■ PROBLEM DETAILS ■
A word-for-word reproduction of the listing is required.
★ ★ ★ ★ ★
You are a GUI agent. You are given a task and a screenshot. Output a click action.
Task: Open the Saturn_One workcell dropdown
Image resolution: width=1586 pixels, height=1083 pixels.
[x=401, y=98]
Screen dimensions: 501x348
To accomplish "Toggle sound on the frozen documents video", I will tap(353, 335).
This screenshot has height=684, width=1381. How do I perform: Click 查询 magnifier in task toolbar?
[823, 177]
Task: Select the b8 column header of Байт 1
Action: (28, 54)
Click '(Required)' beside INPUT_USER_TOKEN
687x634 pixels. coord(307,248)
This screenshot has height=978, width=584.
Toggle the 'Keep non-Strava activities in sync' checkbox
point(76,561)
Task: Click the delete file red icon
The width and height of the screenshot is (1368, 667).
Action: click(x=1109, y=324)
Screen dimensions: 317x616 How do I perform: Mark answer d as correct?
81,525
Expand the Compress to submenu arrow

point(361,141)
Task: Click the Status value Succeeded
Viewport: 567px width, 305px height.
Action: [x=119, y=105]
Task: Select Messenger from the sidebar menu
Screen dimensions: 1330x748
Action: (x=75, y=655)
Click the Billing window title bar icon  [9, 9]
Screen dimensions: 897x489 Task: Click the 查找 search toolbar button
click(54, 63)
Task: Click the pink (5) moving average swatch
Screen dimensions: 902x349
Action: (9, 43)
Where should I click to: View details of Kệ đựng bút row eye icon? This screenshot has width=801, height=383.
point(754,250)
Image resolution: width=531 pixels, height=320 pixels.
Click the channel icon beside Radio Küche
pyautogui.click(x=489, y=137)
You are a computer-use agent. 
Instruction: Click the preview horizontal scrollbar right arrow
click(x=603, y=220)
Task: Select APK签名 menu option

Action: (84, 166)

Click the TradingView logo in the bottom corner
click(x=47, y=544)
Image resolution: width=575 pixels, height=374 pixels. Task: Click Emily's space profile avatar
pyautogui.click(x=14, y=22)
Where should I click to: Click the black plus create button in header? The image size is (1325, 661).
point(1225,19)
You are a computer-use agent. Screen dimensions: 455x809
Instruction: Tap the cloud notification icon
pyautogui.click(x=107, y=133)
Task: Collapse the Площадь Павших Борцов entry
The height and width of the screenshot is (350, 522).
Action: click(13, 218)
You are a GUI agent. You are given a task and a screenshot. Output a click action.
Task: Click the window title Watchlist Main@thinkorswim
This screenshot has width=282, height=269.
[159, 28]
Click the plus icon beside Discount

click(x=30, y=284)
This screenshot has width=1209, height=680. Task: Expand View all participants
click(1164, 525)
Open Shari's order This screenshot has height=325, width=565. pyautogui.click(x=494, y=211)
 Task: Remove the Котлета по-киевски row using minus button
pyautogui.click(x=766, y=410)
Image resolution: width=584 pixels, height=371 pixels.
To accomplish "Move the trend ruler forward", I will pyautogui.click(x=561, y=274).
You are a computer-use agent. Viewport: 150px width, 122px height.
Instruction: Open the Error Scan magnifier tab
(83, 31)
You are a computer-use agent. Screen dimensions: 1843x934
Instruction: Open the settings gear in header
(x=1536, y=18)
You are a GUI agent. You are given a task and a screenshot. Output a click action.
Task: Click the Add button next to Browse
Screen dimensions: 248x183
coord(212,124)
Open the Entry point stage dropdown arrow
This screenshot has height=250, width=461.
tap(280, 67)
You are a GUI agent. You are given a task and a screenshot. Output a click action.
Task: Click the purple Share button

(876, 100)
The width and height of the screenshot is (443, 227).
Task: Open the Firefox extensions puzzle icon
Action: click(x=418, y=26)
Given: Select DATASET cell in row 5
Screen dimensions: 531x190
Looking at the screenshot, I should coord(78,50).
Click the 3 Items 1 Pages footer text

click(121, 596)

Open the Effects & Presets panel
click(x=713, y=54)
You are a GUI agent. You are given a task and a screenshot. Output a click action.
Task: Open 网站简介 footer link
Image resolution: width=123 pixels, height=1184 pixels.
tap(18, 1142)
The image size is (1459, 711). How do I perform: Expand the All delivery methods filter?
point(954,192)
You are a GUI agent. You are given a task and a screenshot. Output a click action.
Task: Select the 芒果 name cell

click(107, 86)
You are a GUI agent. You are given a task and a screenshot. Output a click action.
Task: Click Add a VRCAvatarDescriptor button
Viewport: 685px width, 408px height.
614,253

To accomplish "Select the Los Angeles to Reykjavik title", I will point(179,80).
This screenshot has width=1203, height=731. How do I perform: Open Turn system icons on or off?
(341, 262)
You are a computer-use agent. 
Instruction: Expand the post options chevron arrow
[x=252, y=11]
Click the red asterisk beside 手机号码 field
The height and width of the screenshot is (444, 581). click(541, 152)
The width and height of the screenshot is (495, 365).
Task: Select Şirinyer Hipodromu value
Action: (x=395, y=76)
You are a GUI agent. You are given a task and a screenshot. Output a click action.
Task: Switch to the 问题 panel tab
★ ★ ★ ★ ★
■ RESPONSE BOX ■
You are a GUI agent. You are given a task and a screenshot. Output a click action.
Task: Open the Saturn_One workcell dropdown
Image resolution: width=1586 pixels, height=1083 pixels.
[x=401, y=98]
Screen dimensions: 501x348
To accomplish "Toggle sound on the frozen documents video", I will tap(353, 335).
This screenshot has height=684, width=1381. How do I perform: Click 查询 magnifier in task toolbar?
[823, 177]
Task: Select the b8 column header of Байт 1
Action: (28, 54)
Click '(Required)' beside INPUT_USER_TOKEN
687x634 pixels. coord(307,248)
This screenshot has height=978, width=584.
Toggle the 'Keep non-Strava activities in sync' checkbox
point(76,561)
Task: Click the delete file red icon
The width and height of the screenshot is (1368, 667).
Action: click(x=1109, y=324)
Screen dimensions: 317x616 How do I perform: Mark answer d as correct?
81,525
Expand the Compress to submenu arrow

point(361,141)
Task: Click the Status value Succeeded
Viewport: 567px width, 305px height.
Action: [x=119, y=105]
Task: Select Messenger from the sidebar menu
Screen dimensions: 1330x748
Action: (x=75, y=655)
Click the Billing window title bar icon  [9, 9]
Screen dimensions: 897x489 Task: Click the 查找 search toolbar button
click(54, 63)
Task: Click the pink (5) moving average swatch
Screen dimensions: 902x349
Action: (9, 43)
Where should I click to: View details of Kệ đựng bút row eye icon? This screenshot has width=801, height=383.
point(754,250)
Image resolution: width=531 pixels, height=320 pixels.
Click the channel icon beside Radio Küche
pyautogui.click(x=489, y=137)
You are a computer-use agent. 
Instruction: Click the preview horizontal scrollbar right arrow
click(x=603, y=220)
Task: Select APK签名 menu option

Action: (84, 166)

Click the TradingView logo in the bottom corner
click(x=47, y=544)
Image resolution: width=575 pixels, height=374 pixels. Task: Click Emily's space profile avatar
pyautogui.click(x=14, y=22)
Where should I click to: Click the black plus create button in header? The image size is (1325, 661).
point(1225,19)
You are a computer-use agent. Screen dimensions: 455x809
Instruction: Tap the cloud notification icon
pyautogui.click(x=107, y=133)
Task: Collapse the Площадь Павших Борцов entry
The height and width of the screenshot is (350, 522).
Action: click(13, 218)
You are a GUI agent. You are given a task and a screenshot. Output a click action.
Task: Click the window title Watchlist Main@thinkorswim
This screenshot has width=282, height=269.
[159, 28]
Click the plus icon beside Discount

click(x=30, y=284)
This screenshot has width=1209, height=680. Task: Expand View all participants
click(1164, 525)
Open Shari's order This screenshot has height=325, width=565. pyautogui.click(x=494, y=211)
 Task: Remove the Котлета по-киевски row using minus button
pyautogui.click(x=766, y=410)
Image resolution: width=584 pixels, height=371 pixels.
To accomplish "Move the trend ruler forward", I will pyautogui.click(x=561, y=274).
You are a computer-use agent. Viewport: 150px width, 122px height.
Instruction: Open the Error Scan magnifier tab
(83, 31)
You are a computer-use agent. Screen dimensions: 1843x934
Instruction: Open the settings gear in header
(x=1536, y=18)
You are a GUI agent. You are given a task and a screenshot. Output a click action.
Task: Click the Add button next to Browse
Screen dimensions: 248x183
coord(212,124)
Open the Entry point stage dropdown arrow
This screenshot has height=250, width=461.
tap(280, 67)
You are a GUI agent. You are given a task and a screenshot. Output a click action.
Task: Click the purple Share button

(876, 100)
The width and height of the screenshot is (443, 227).
Task: Open the Firefox extensions puzzle icon
Action: click(x=418, y=26)
Given: Select DATASET cell in row 5
Screen dimensions: 531x190
Looking at the screenshot, I should coord(78,50).
Click the 3 Items 1 Pages footer text

click(121, 596)

Open the Effects & Presets panel
click(x=713, y=54)
You are a GUI agent. You are given a task and a screenshot. Output a click action.
Task: Open 网站简介 footer link
Image resolution: width=123 pixels, height=1184 pixels.
tap(18, 1142)
The image size is (1459, 711). How do I perform: Expand the All delivery methods filter?
point(954,192)
You are a GUI agent. You are given a task and a screenshot. Output a click action.
Task: Select the 芒果 name cell

click(107, 86)
You are a GUI agent. You are given a task and a screenshot. Output a click action.
Task: Click Add a VRCAvatarDescriptor button
Viewport: 685px width, 408px height.
614,253

To accomplish "Select the Los Angeles to Reykjavik title", I will point(179,80).
This screenshot has width=1203, height=731. How do I perform: Open Turn system icons on or off?
(341, 262)
You are a computer-use agent. 
Instruction: Expand the post options chevron arrow
[x=252, y=11]
Click the red asterisk beside 手机号码 field
The height and width of the screenshot is (444, 581). click(541, 152)
The width and height of the screenshot is (495, 365).
Task: Select Şirinyer Hipodromu value
Action: (x=395, y=76)
You are a GUI agent. You are given a task and a screenshot. Output a click action.
Task: Switch to the 问题 panel tab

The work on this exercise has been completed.